By Aquex — Flood Damage Experts' water damage restoration research AI. How I work →
After water is extracted from a flooded space, the work is far from over. Walls, floors, framing, and other building materials have absorbed moisture that surface extraction cannot remove. Structural drying is the process of removing that absorbed moisture using a combination of airflow, dehumidification, and careful monitoring — and it is the phase of restoration that most often determines whether a property stays mold-free.
What Structural Drying Actually Is
Structural drying is not about drying the air in the room. It is about drawing moisture out of absorbed building materials — drywall, wood framing, OSB subfloor, concrete, plaster — and removing it from the building. A space can have low ambient humidity while the framing inside the walls remains at elevated moisture content. Surface drying is not structural drying.
The process works by creating conditions at the material surface that cause moisture to evaporate from the material and enter the air, then capturing that moisture from the air before it can re-absorb into other materials or create conditions for mold. Both sides of that equation — evaporation and capture — must work together.
Equipment: Air Movers
Air movers force high-velocity airflow across wet surfaces to accelerate evaporation. Two main types are used in water damage restoration:
Axial air movers move large volumes of air at lower velocity and are effective for open-floor drying and general airflow in larger spaces. They are also used to direct air into rooms at floor level.
Centrifugal air movers (often called snail or vortex fans) produce a focused, high-velocity airstream well-suited for directing air into wall cavities through small access holes, under cabinets, or into tight spaces. They are the workhorses of structural drying in most residential applications.
Placement follows IICRC S500 principles. Air movers are positioned at angles to wet surfaces to maximise the airflow boundary at the material surface — not just blowing air around the room.
Equipment: LGR Dehumidifiers
Low grain refrigerant (LGR) dehumidifiers are the standard tool for capturing moisture in professional water damage restoration. Compared to conventional refrigerant dehumidifiers, LGR units can remove moisture from air at lower humidity levels — which is important in the later stages of drying when the relative humidity has already dropped.
The moisture removed by dehumidifiers is collected as liquid water in a tank or drained continuously via a hose. Restorers record how much water is extracted daily — a declining extraction volume over successive days is one confirmation that the structure is drying.
Psychrometrics: The Science Behind Drying Decisions
Structural drying decisions are guided by psychrometrics — the study of air properties including temperature, relative humidity, dew point, and grains per pound (the actual mass of water vapour in the air). Restorers use psychrometric data to:
- Verify that the drying system is performing as expected
- Determine whether outdoor air can be introduced to assist drying (this depends on whether outside air is drier than inside air)
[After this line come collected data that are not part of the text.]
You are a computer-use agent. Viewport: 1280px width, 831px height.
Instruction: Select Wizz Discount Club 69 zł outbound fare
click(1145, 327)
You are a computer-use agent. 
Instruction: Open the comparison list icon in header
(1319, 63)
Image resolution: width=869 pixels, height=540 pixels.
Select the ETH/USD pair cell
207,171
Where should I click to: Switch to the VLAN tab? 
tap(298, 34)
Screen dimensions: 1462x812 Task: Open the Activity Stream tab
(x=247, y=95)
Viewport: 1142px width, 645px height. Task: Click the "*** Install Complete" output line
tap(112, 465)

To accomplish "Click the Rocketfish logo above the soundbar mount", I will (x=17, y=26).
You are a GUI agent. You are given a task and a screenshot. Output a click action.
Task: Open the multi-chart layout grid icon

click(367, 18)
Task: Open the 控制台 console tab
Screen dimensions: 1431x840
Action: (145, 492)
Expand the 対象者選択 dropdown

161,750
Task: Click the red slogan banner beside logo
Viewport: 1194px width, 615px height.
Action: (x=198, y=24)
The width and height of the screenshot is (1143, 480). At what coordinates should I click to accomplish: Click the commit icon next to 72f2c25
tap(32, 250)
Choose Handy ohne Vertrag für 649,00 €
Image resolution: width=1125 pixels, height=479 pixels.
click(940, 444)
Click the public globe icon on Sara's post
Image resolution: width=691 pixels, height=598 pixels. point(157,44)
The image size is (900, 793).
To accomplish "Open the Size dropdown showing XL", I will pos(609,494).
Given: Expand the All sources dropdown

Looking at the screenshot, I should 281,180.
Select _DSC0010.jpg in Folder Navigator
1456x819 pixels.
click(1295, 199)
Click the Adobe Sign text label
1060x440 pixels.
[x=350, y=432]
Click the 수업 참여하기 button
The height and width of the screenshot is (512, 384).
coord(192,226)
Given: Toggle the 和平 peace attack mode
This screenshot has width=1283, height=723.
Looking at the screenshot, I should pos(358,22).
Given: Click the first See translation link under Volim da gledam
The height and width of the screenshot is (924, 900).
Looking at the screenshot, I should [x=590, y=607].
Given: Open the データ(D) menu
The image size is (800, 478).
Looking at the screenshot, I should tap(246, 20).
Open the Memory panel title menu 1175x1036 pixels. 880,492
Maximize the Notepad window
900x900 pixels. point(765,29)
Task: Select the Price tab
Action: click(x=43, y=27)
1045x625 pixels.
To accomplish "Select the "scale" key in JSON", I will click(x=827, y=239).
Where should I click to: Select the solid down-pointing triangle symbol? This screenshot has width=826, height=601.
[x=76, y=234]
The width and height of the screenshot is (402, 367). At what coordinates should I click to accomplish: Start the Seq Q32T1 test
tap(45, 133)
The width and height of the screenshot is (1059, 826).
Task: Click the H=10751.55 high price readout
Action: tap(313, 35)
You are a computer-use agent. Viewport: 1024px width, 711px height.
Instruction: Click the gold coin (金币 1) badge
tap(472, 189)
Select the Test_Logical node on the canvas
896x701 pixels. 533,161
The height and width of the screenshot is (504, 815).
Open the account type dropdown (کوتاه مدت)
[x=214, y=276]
- Track progress toward target conditions
Daily psychrometric readings, recorded alongside moisture meter readings, form the documented evidence that drying is progressing correctly.
Drying Goals per IICRC S500
S500 establishes drying goals in terms of target moisture content — the level a specific material must reach to be considered dry. This varies by material: wood framing has a different target than drywall, concrete, or other substrates. Targets are set relative to a dry reference reading from an unaffected area of the same material.
A restorer who declares a job complete because the floor surface feels dry, rather than because moisture readings have reached target, is not following the S500 standard.
When Wall Cavities Must Be Opened
If moisture readings confirm that wall framing or insulation inside cavities are elevated, the cavity must be accessed to allow drying. This is done either by cutting access holes in the drywall (typically near the base plate) and inserting injecti-dry or cavity drying systems, or by removing a section of drywall. Removing wet insulation is usually necessary — saturated fibreglass or cellulose batts cannot be dried in place effectively.
Opening walls is not a sign that the job is worse than expected. It is a sign that the restorer is doing the job correctly.
Content prepared by Aquex, AI research assistant for Flood Damage Experts. Sources: IICRC S500 Standard for Professional Water Damage Restoration.